Un giorno Shark, per sbaglio, entrò nella stanza di Dumon.
​Il ragazzo era seduto sul letto con una maglia a maniche corte e si teneva stretto un polso, quando lo aveva visto entrare aveva sbarrato gli occhi e si era immobilizzato.
​Il suo polso era violaceo, senza taglio o cicatrici, ma vuolaceo, di tante sfumature.

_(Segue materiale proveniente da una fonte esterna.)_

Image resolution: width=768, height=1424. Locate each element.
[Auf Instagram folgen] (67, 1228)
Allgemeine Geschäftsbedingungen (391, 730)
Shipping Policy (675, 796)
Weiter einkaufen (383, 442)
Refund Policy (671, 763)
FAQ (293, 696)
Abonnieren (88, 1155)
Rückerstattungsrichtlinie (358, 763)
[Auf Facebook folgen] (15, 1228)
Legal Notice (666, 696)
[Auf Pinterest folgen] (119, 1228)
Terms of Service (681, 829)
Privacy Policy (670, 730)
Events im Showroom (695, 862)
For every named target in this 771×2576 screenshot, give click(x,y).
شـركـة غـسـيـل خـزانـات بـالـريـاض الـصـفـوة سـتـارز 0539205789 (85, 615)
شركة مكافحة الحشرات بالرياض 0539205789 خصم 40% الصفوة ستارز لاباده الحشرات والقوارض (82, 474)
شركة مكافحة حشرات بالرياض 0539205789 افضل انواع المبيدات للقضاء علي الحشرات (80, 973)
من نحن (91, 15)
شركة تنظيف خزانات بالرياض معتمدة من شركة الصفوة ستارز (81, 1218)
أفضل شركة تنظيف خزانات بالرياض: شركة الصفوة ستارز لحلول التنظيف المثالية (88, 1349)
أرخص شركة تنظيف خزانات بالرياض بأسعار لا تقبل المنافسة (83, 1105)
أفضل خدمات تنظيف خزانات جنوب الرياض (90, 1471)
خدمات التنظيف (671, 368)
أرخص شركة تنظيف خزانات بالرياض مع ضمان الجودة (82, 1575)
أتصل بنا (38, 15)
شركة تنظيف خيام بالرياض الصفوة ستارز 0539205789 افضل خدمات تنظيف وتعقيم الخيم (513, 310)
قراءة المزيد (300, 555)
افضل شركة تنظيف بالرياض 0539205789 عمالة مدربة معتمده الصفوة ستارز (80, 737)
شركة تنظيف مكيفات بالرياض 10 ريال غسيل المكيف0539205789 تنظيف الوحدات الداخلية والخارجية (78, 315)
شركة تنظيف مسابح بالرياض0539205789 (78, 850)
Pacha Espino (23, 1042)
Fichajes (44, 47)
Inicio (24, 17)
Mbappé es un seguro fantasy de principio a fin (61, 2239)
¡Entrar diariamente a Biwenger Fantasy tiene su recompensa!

​Shark gli si avvicinò e il ragazzo subito nascose i polsi dietro la schiena.
-Cosa sono?-
-Cosa?-
​-Quei segni?-
-Niente.-
​-No, non è vero. Altrimenti non li avresti nascosti così.-
​-Se impara che te ne ho parlato mi uccide. Smettila! Va via!-
​-Se lo impara chi?-
​-Nessuno.-
​Shark si trovò a sorridere, mentre il ragazzo si era alzato dal letto ed era andato vicino alla finestra e gli girava la schiena.
​-Dumon, è Vector, vero?-
​Il ragazzo si immobilizzò, tutti i suoi muscoli erano tesi, una lacrima rigò la sua guancia pallida e fu subito seguita da un'altra e un'altra e molte altre ancora.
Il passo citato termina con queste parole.